Justin Moore

Personal information
- Full name: Justin Moore
- Date of birth: June 13, 1983 (age 42)
- Place of birth: Decatur, Georgia, United States
- Height: 6 ft 0 in (1.83 m)
- Position: defender

Youth career
- 2002–2005: Clemson Tigers

Senior career*
- Years: Team / Apps / (Gls)
- 2006: Augusta Fireball / 1 / (0)
- 2006: FC Dallas / 2 / (0)
- 2007–2008: Atlanta Silverbacks / 45 / (3)
- 2009: Atlanta Blackhawks / 2 / (0)

= Justin Moore (soccer) =

American soccer player

Justin Moore (born June 13, 1983) is an American soccer player who last played for the Atlanta Blackhawks of the USL Premier Development League.

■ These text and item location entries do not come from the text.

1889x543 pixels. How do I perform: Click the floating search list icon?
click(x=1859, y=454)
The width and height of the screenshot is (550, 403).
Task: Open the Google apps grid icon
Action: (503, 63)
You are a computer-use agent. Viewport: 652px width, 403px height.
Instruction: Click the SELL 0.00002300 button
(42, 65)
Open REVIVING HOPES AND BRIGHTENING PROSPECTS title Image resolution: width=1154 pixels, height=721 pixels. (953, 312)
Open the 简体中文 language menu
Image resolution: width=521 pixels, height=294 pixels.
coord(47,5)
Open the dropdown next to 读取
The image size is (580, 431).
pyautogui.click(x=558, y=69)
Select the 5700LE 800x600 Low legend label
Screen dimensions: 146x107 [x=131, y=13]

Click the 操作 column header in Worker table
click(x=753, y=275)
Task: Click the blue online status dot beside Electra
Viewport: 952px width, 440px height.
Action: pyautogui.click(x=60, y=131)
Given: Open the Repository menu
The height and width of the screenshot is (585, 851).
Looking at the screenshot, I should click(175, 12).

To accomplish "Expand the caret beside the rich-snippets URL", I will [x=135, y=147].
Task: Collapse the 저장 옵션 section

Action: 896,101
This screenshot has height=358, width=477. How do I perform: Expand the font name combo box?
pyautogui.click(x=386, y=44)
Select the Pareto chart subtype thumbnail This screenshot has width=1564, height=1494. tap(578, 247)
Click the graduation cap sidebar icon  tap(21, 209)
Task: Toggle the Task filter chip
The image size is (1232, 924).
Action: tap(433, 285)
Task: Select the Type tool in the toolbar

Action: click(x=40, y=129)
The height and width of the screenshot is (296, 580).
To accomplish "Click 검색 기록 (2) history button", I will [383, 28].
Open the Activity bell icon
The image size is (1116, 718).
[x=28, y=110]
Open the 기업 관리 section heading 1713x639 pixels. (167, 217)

Moore played college soccer at Clemson University from 2002 to 2005. He appeared in 78 games over four seasons, scoring 4 goals and assisting on 16. He also played for one season with Augusta Fireball in the USL Premier Development League.

He was drafted in the second round, 15th overall, of the 2006 MLS SuperDraft by FC Dallas. After signing a senior contract for the 2006 season, the club offered Moore a developmental contract for the 2007 season which he declined, and he signed for the Atlanta Silverbacks prior to the 2007 season.